Popcorn, of course. That’s obviously part of going to the movies, but in this case there was a cascade of concession items, from ice cream to sandwiches and more, along with endless possibilities for further distractions. Bands for dancing, comedians, contests and pageants, and the ubiquitous playgrounds for energetic youngsters. The drive-in theater was a more carnivalesque or circus-like way to see movies, with something to distract or entrance anyone of any age and a variety of amusements to please all the senses. There was so much going on that the senses could become displeased: flying insects might insert themselves into the action and weather could create its own lightshow, or simply an inconvenient rainstorm.


The drive-in was a long-lasting mass phenomenon for a couple of decades, and all the usual sociology class explanations about postwar America seem to fit: world war ended, increased affluence, rising birthrate, and mass car ownership. The curious combination of privacy while venturing out in public that the automobile allowed was a new luxury for the average person, and drive-ins were the perfect exploitation of that phenomenon. Be entertained, eat, socialize with family while leaving the house at the same time, get out of the car and experience a little taste of the outdoors, or stay within the metal cocoon—this combination of possibilities was new and must have felt unlimited. The drive-in thrived after World War II because it appealed to that new reality.


But it wasn’t always so.


There was of course the Great Depression in the years before the war and, perhaps strangely, the drive-in theater had its official start only a few years after the economic collapse that crushed the livelihoods of so many. There are some even earlier documented cases of trying out the drive-in idea, and no doubt a number of projectionists must have had the same thought. But as Kerry Segrave documents in his excellent and detailed study Drive-In Theaters: A History from Their Inception in 1933 (McFarland, 1992), the drive-in business officially started in 1933, when New Jersey entrepreneur Richard M. Hollingshead, Jr. received approval for his drive-in theater patent.


Not particularly interested in the theater business, Hollingshead’s intention was to largely stay out of it and profit from licensing his drive-in concept to those who wanted to build them. But by the time the patent had expired in 1950, he had earned little from it despite the increasing proliferation of ozoners (as the trade press liked to dub drive-ins). As Segrave shows, the first decade and more of drive-ins was an era of suits and countersuits, theater owners who built without licensing from Hollingshead, and court decisions on whether or not the drive-in could even be patented. The ozoner expansion would of course happen, but a very different U.S. had to come along first.

## Prompt 1
In the passage on the history of drive-in theaters, which sociology-class explanations about postwar America are listed?
## Prompt 2
Carry the passage on the history of drive-in theaters forward from its final sentence.

## Dataset content

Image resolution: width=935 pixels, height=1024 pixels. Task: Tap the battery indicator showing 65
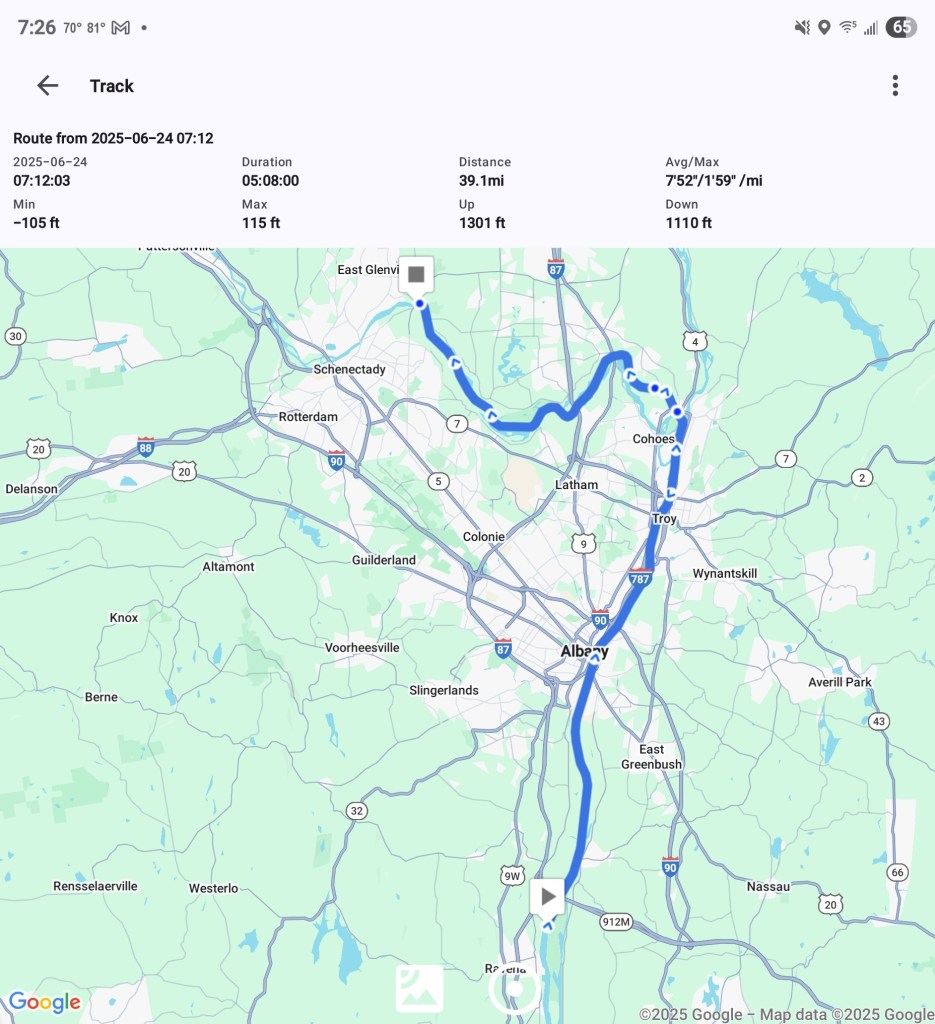[901, 27]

## Exercise output 1
- World war ended
- Increased affluence
- Rising birthrate
- Mass car ownership

## Exercise output 2
And on the way, drive-in owners would figure out something else. Segrave notes that it was difficult for drive-ins to get newer films from the larger studios, though it was apparent to most owners early on that the freshness or bigness of the movie shown was not that important. By the time of the postwar boom, when the car mostly got large numbers of people into drive-ins, it was well understood that those patrons were maybe not so fussy. Drive-ins, in other words, removed that pesky expectation of shutting up and paying attention, expected by at least some of the paying customers. And by removing the attention span requirement, they legitimized something that any regular moviegoer learns sooner or later. This is the uncomfortable truth that for many viewers, the movie does not matter.


Today’s attention span is famously short, with downturned heads affixed to phones that will not budge from hands, but it would be a mistake to see this as a downfall from a lofty height. For decades, TV has been the often powered on but unwatched background of many homes; go back a little further in time, and there’s no reason to assume that moviegoers cared about every show they were paying to see. Going to a theater is always a social event, and therefore only an excuse to leave the house for some; it then seems fair enough to assume that the drive-in took so long to take off because moviegoers had fewer automobiles, and yet …


Depression era movie attendance was famously high. And with more people in the seats, that implies a higher percentage of interested viewers in those crowds. The vocal rowdies would of course have been there too, but it’s unlikely that they explain mass movie patronage on their own. Somebody wanted to see Clark Gable, Jean Harlow, the current Western cowboy hero, cartoons, newsreels presenting reality in bite-size pieces, and the overall promise of escapism. It’s thereby possible that there was another factor at work limiting the growth of outdoor movies.


Despite the isolation of cars, going to a drive-in still meant time outside. That meant staying in the real world where conversation was the norm just outside the car window, bringing the possibility of more time spent with other unhappy people, time not spent escaping from everyone else with the exact same problems—too far away from the unreal fantasy world of the silver screen radiating over an unlit theater. A moviegoer in that theater might be physically closer to other people, but mentally the situation was inverted. In other words, the moviegoers of the Great Depression were more likely to want to shut up and pay attention.


While the drive-in boom is typically chalked up to affluence, convenience and the automobile, it may be more instructive to look beyond the lack of those things to see why drive-in theaters didn’t take off years before. Perhaps the early days of the drive-in sputtered simply because there was too much real world and not enough fantasy available there.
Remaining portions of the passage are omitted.